··· Excerpt provided
Studies of Malaysian politics are all too often studies of West Malaysian politics: they give short shrift to the distinctly different patterns in Sabah and Sarawak. As a result, prevailing analytical frameworks for understanding Malaysian political dynamics tend to be premised on what happens on the peninsula. This book aims to complement relatively few other state-level studies (for instance, Faisal, 2011; Lim, 2008; Loh, 1997a; Chin, 1996) to help redress that bias, through a grassroots-based exploration of politics in Sarawak. In doing so, we aim both to add to closely contextualised knowledge of a distinctive state's politics and to put wider theories of what drives electoral behaviour and shapes electoral outcomes to the test.

Of Malaysia's thirteen states and two federal territories, the only state that currently holds its state elections separately from the general election is Sarawak. Just as Malaysian political parties see in that timing an opportunity to test the waters in advance of their nationwide effort, it allows social scientists the chance for a focused study on a single state, isolating local issues and processes. Importantly, mainstream peninsular political discourse tends to frame the Sarawak state election (hereafter, SSE) as a bellwether for the general election; however, that equation is misleading. At the most basic level, Sarawak's demographic profile makes clear how unrepresentative the state is, particularly given the overwhelmingly communal tinge to Malaysian politics and political economy (among many others, von Vorys, 1975; Lim, 1980; Cheah, 2002; Lian and Jayanath, 2011; Weiss, 2013; Segawa, 2015).
······
··· Data lines
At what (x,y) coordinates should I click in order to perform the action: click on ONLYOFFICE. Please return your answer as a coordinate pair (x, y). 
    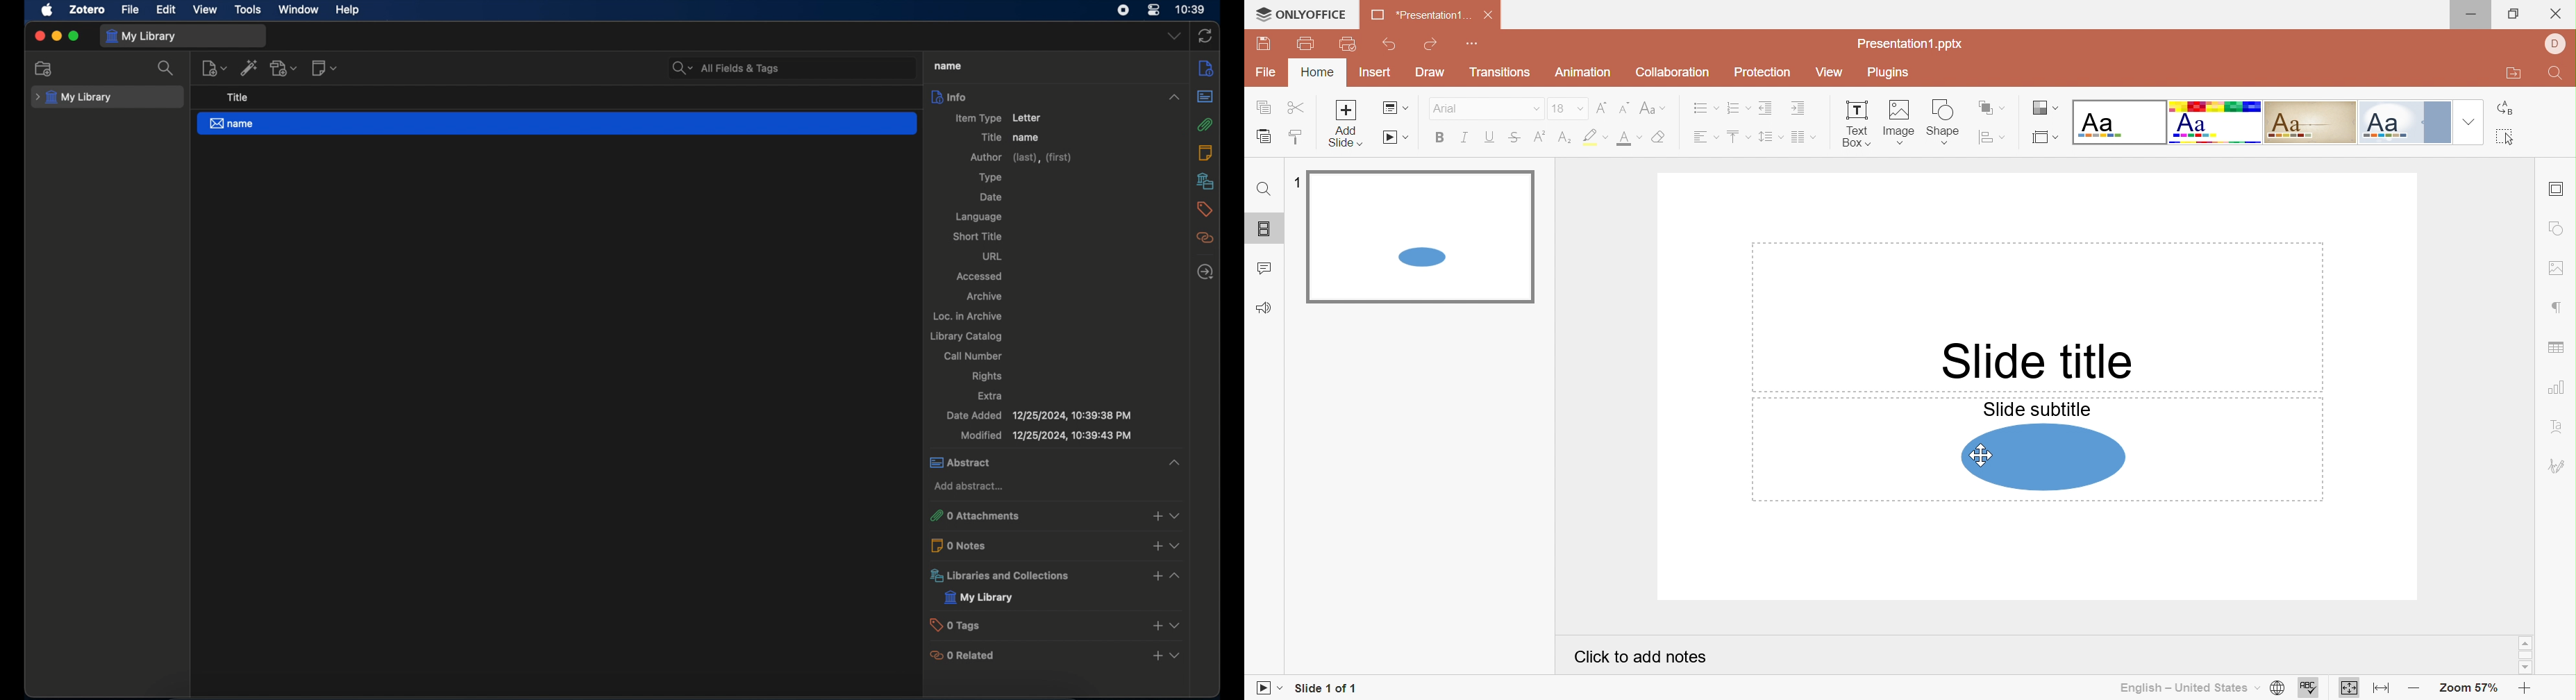
    Looking at the image, I should click on (1298, 13).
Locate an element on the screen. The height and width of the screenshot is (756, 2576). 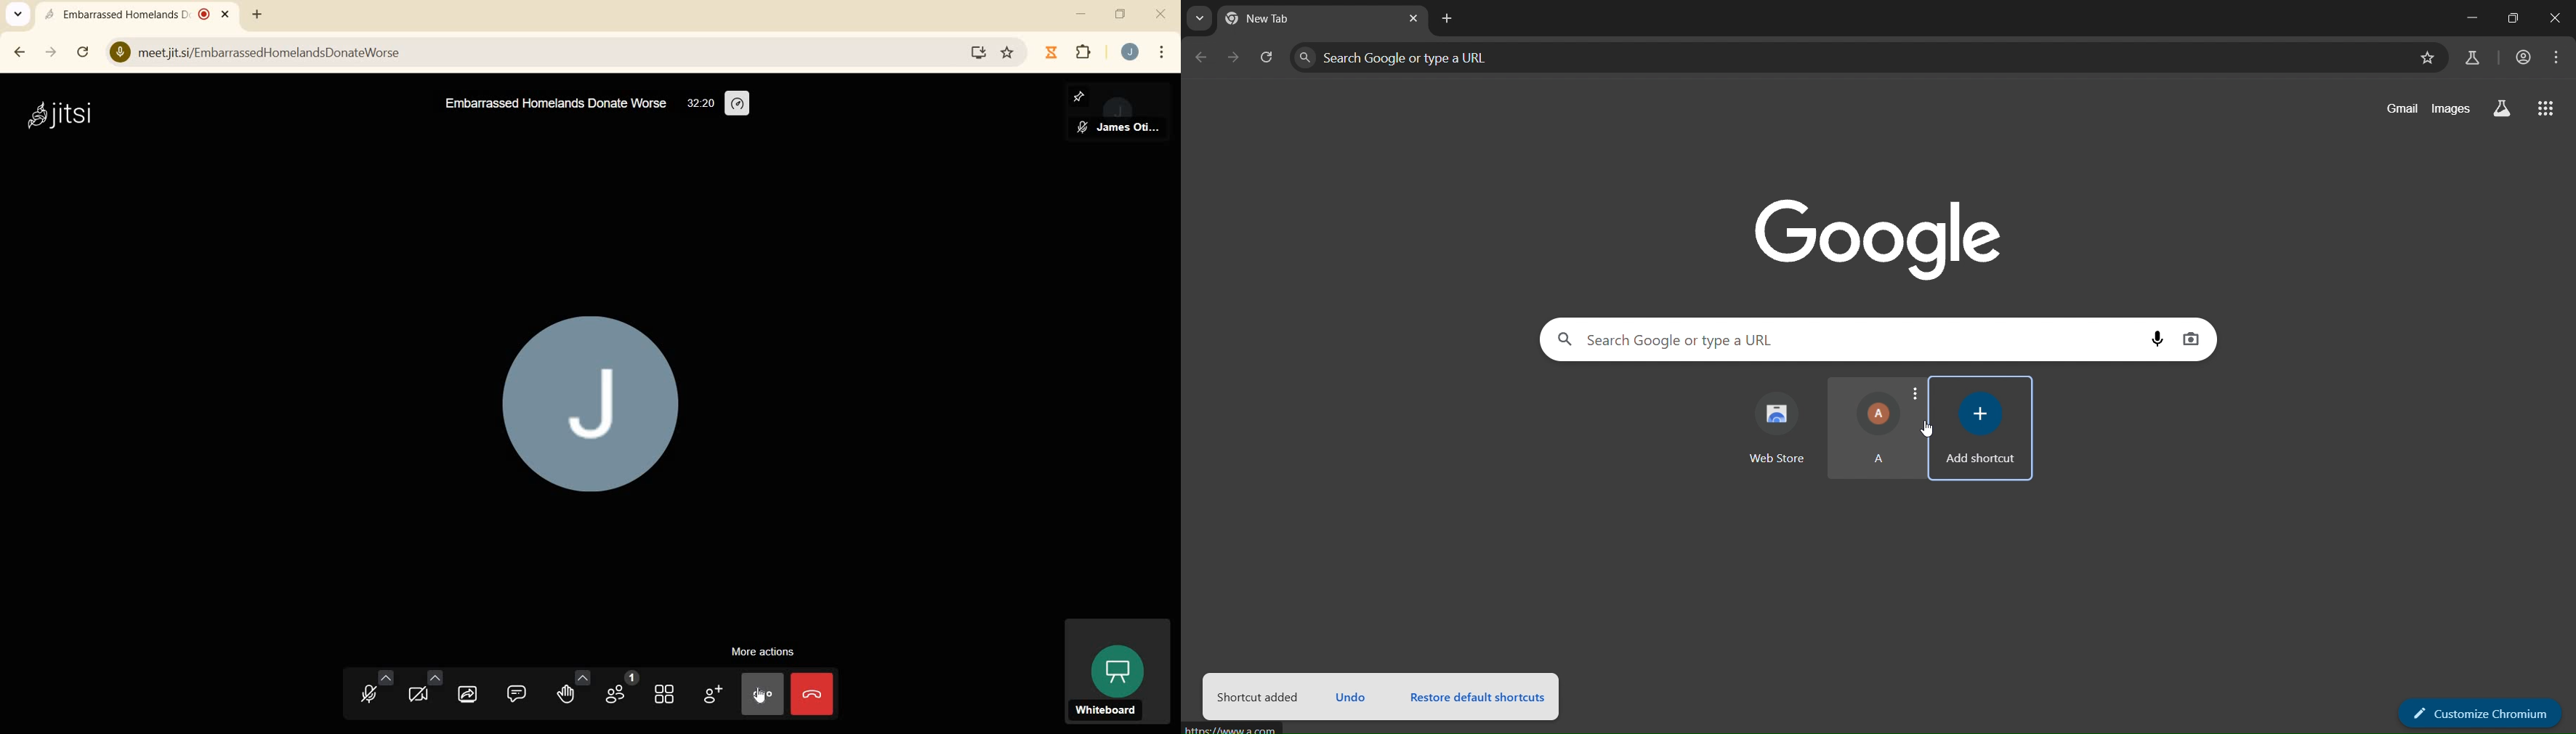
undo is located at coordinates (1352, 694).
······
What this exercise asks
**A.** In the passage on Sarawak politics, how does mainstream peninsular political discourse tend to frame the Sarawak state election?
**B.** Write the next part of the passage on Sarawak politics, starting after its final sentence.
The lines come from a different source than the passage on Sarawak politics.

Outputs in order
**A.** It frames it as a bellwether for the general election.

**B.**
Nationally, the Malaysian population is 61.5 per cent Bumiputera (Malay and indigenous), 21.0 per cent Chinese, 6.3 per cent Indian, 0.09 per cent ‘Others’, and 10.3 per cent non-citizens (Department of Statistics, 2016). For Sarawak, the comparable figures are 70.5 per cent Bumiputera, 22.5 per cent Chinese, 0.003 per cent each Indian and ‘Others’, and 6.5 per cent non-citizens. At least as important politically is the breakdown of the category, Bumiputera. (The Malaysian government glosses this distinction; official statistics focus on the catch-all term, aggressively promoted as of the 1970s with the launch of the New Economic Policy; c.f. Siddique and Suryadinata, 1981/82). In Sarawak, the Iban share of the population is the largest: approximately 30.3 per cent of citizens; on the peninsula, 63.1 per cent of citizens are Malay and only about 4 per cent other Bumiputera (Department of Statistics, 2011).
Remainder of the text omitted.